Foi com base nestas ideias que ele resolveu montar sua "carteira previdenciária", pois estava convencido que o INSS era insustentável e mesmo que entregasse o que prometia, ele receberia uma aposentadoria medíocre.
Resolveu então focar ainda mais no recebimento de dividendos, com vistas a montar uma carteira que o sustentasse na velhice. Chegou até mesmo a escrever e publicar uma cartilha (intitulada "Ações garantem o futuro") explicando este raciocínio.
Posteriormente ele conta outras histórias no livro, focando em suas participações na Klabin, Eternit, e Unipar. Nestas empresas ele adquiriu imensa quantidade de ações, na casa das milhões de unidades, para receber muitos dividendos e principalmente para ocupar cadeiras nos conselhos, ter o direito de indicar pessoas de confiança para cargos-chave e, com isso, influenciar o andamento de seus negócios.
As ideias centrais do Barsi, no que tange às finanças pessoais, pelo que se entende da leitura de sua biografia, são as seguintes:
- Comprar ações de boas empresas (com bons projetos e já consolidadas) na maior quantidade possível (para receber muitos dividendos), todo mês.

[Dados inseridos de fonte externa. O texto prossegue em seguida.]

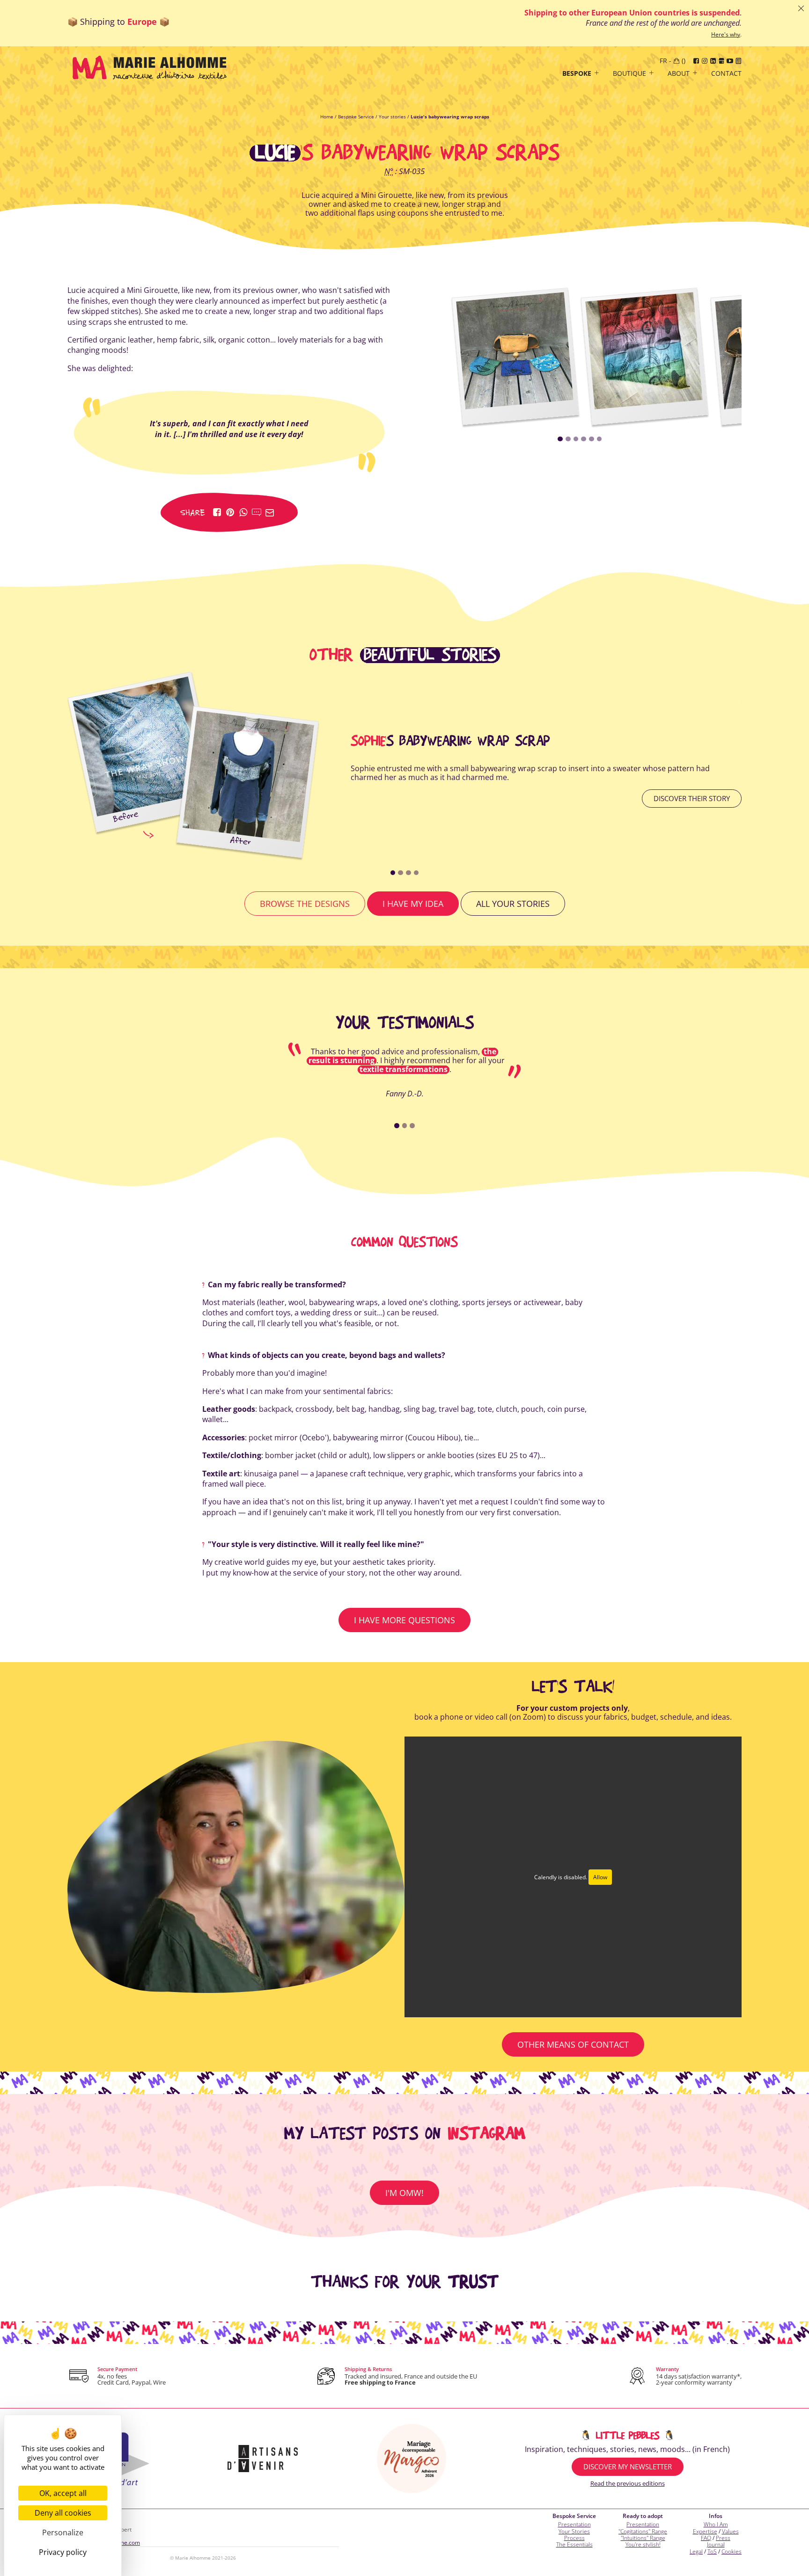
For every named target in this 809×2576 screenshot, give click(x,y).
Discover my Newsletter (627, 2466)
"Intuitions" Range (643, 2538)
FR (663, 61)
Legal (696, 2551)
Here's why (725, 34)
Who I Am (716, 2524)
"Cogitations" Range (642, 2531)
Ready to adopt (643, 2516)
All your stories (513, 903)
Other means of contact (573, 2044)
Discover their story (692, 798)
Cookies (731, 2551)
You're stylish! (643, 2544)
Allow (600, 1877)
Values (730, 2531)
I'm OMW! (404, 2192)
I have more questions (404, 1620)
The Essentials (574, 2544)
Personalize (62, 2532)
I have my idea (412, 903)
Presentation (574, 2524)
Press (723, 2538)
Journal (716, 2544)
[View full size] (514, 350)
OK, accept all (63, 2493)
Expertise (705, 2531)
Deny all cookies (63, 2513)
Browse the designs (305, 903)
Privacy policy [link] (63, 2552)
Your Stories (574, 2531)
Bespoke (576, 74)
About (679, 74)
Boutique (629, 74)
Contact (726, 74)
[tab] (560, 439)
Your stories (392, 116)
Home (326, 116)
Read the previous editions (627, 2483)
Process (574, 2538)
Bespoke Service (356, 116)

- Não diversificar muito (ele diz no livro que a carteira dele sempre tem algo em torno de 12 ações diferentes, e faz a analogia de serem uma para cada mês do ano, como se ele buscasse garantir que todo mês receberia dividendos) - acho que a ideia dele de não diversificar muito vem do fato de ele gostar de comprar muitas ações da mesma empresa
- Se possível, tornar-se um acionista minoritário relevante, com participação no conselho da empresa e ser capaz de influenciar os rumos do negócio (mais um motivo para ele não gostar muito de diversificar)
Porém nem tudo o que o Barsi escreveu e falou é aplicável por pessoas comuns:
"começar devagar, comprando 1.000 ações todo mês" - pode ter sido figura de linguagem, mas se ele foi literal, isso não é possível de ser feito pela vasta maioria dos brasileiros que investem na bolsa. Pelo menos no caso de algumas empresas seria necessário aportar muito dinheiro de cada vez: para comprar 1.000 ações da Petrobras custaria, hoje, uns R$ 35.000,0. Para comprar mil ações da Arezzo seria uns R$ 84.000,00. Acho mais provável que ele tenha usado uma figura de linguagem.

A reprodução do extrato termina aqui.